That could put them outside of classrooms when more than 20,000 students converge on KSU campuses for the new school year on Aug. 29.

“The schedule is published and we’ll start classes,” university spokesman Ron Kirksey said. “We’d still like to avoid a strike.”

Cheryl Casper, an economics professor and president of the Kent chapter of the American Association of University Professors, said ballots would be distributed to union members next Friday and that they’d vote over the next two weeks.

She said no one expressed opposition to authorizing a strike at a more than 2-hour union meeting on Friday.

If members OK a strike, union leadership would be required under Ohio law to give a 10-day notice to the State Employment Relations Board before proceeding.

Kirksey said it was premature to talk about contingency plans the university may be making to prepare for a strike.
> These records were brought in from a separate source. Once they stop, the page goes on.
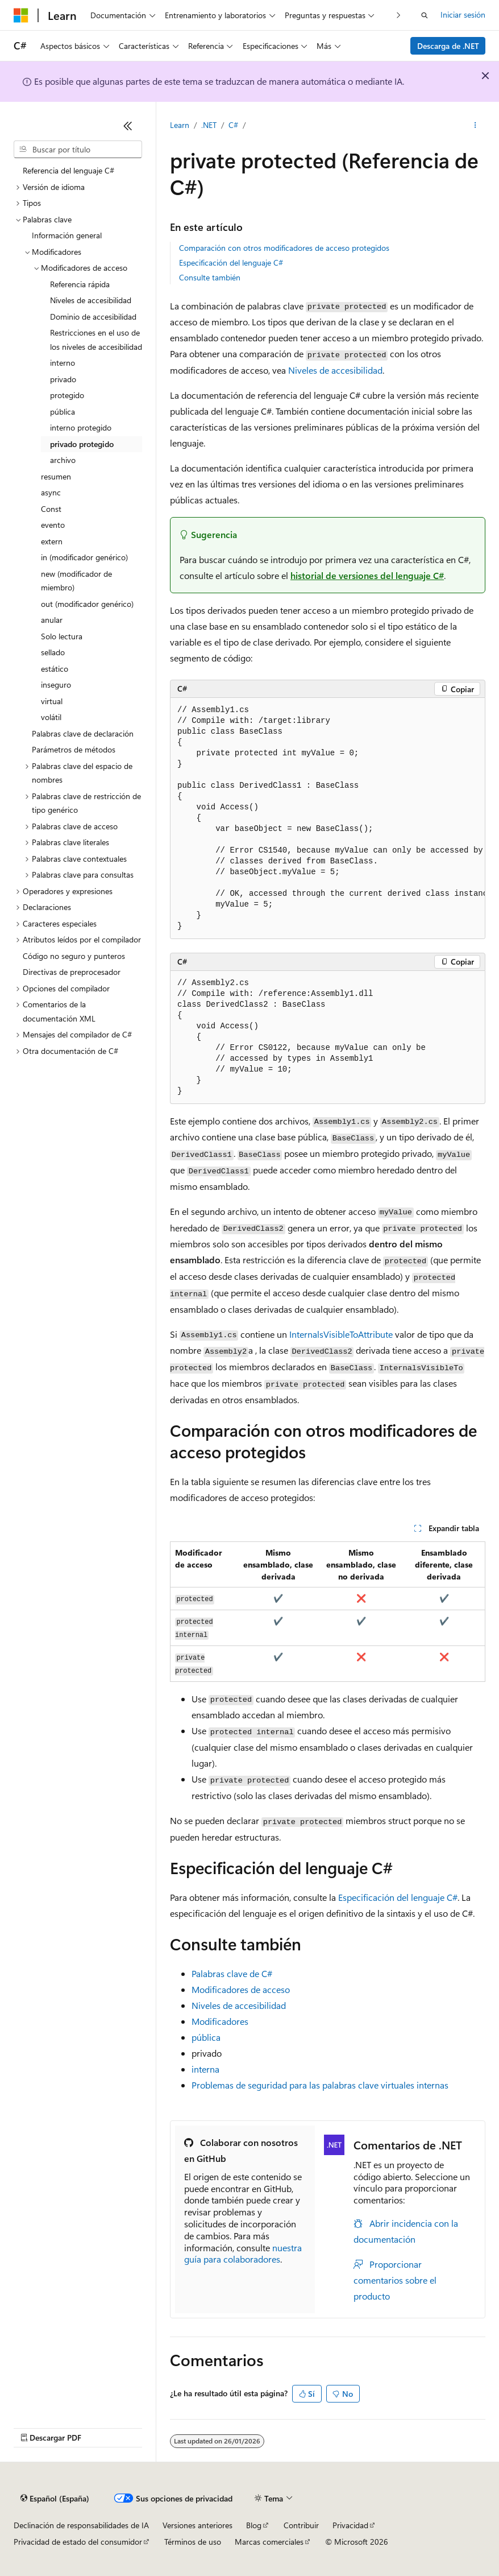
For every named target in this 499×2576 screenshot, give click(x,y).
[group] (327, 818)
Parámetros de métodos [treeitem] (73, 749)
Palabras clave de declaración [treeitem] (83, 733)
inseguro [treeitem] (56, 684)
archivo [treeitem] (63, 459)
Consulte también (209, 277)
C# (233, 124)
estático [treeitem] (54, 668)
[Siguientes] (399, 15)
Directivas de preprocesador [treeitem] (71, 971)
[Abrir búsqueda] (424, 15)
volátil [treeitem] (51, 717)
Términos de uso (192, 2541)
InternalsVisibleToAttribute (341, 1334)
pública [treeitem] (62, 411)
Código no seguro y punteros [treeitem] (74, 955)
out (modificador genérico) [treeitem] (87, 603)
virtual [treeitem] (52, 701)
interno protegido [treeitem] (80, 427)
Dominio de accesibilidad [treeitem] (93, 316)
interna (205, 2069)
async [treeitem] (51, 492)
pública (206, 2037)
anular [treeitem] (52, 619)
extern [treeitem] (52, 541)
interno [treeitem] (62, 362)
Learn (179, 124)
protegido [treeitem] (67, 395)
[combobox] (78, 149)
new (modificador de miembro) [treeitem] (76, 580)
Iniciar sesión (462, 14)
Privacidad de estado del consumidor (78, 2541)
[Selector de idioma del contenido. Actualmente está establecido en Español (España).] (55, 2499)
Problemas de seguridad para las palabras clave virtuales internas (320, 2085)
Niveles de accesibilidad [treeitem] (90, 300)
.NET (209, 124)
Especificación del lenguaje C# (231, 262)
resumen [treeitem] (56, 476)
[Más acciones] (475, 126)
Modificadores (220, 2021)
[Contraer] (128, 125)
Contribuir (301, 2525)
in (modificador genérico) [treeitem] (84, 557)
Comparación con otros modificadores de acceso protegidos (284, 247)
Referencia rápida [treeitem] (80, 284)
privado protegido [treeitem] (82, 444)
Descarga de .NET (448, 45)
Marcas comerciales (269, 2541)
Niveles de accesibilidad (335, 370)
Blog (253, 2525)
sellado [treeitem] (53, 652)
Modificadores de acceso (241, 1989)
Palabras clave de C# (232, 1973)
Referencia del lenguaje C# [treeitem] (68, 170)
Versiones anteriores (197, 2525)
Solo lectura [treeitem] (61, 636)
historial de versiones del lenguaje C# (367, 575)
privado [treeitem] (63, 379)
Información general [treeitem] (67, 235)
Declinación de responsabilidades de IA (81, 2525)
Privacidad (350, 2525)
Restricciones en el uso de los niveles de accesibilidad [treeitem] (96, 339)
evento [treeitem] (53, 524)
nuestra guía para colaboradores (243, 2253)
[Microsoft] (21, 15)
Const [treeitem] (51, 508)
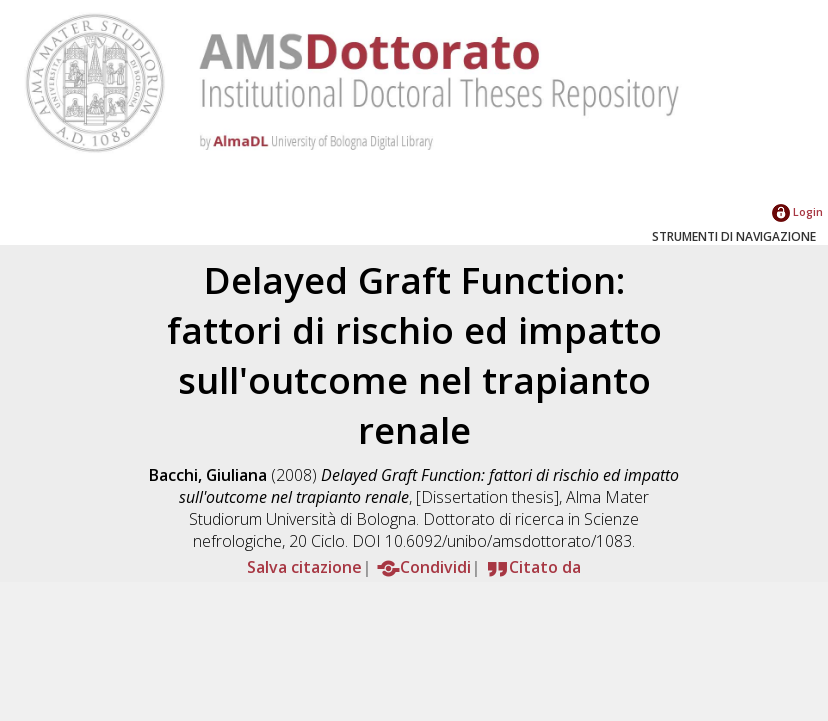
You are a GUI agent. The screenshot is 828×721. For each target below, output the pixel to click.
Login (797, 211)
In the meantime, the three unions now negotiating at Kent State are collaborating on a joint benefits proposal that they’ll give to the administration next week.

In addition to the tenure-track faculty Casper represents, nontenure-track faculty — also in the AAUP — landscapers and other staffers with the American Federation of State, County and Municipal Employees are in negotiations.

For faculty with tenure or lifetime appointments, escalating health care costs have been a sticking point, Casper said.

If Kent State does strike, it would join a tiny fraction of AAUP chapters that have taken a similar course.

None have gone on strike so far this year. Last year, only Eastern Michigan University in Ypsilanti went on strike, and then for only seven hours.

Howard Bunsis, the AAUP president at the Michigan college, said the brief work stoppage was effective. He said EMU faculty got a “good” contract, keeping health care premiums at bay and winning 3.25 percent wage hikes for each of two years.

The Kent union rejected a contract offer earlier this month; the university rejected an independent fact-finder’s report last year.

Casper said she hoped to avoid a strike.

“Unfortunately this is one of the few options open to us,” she said.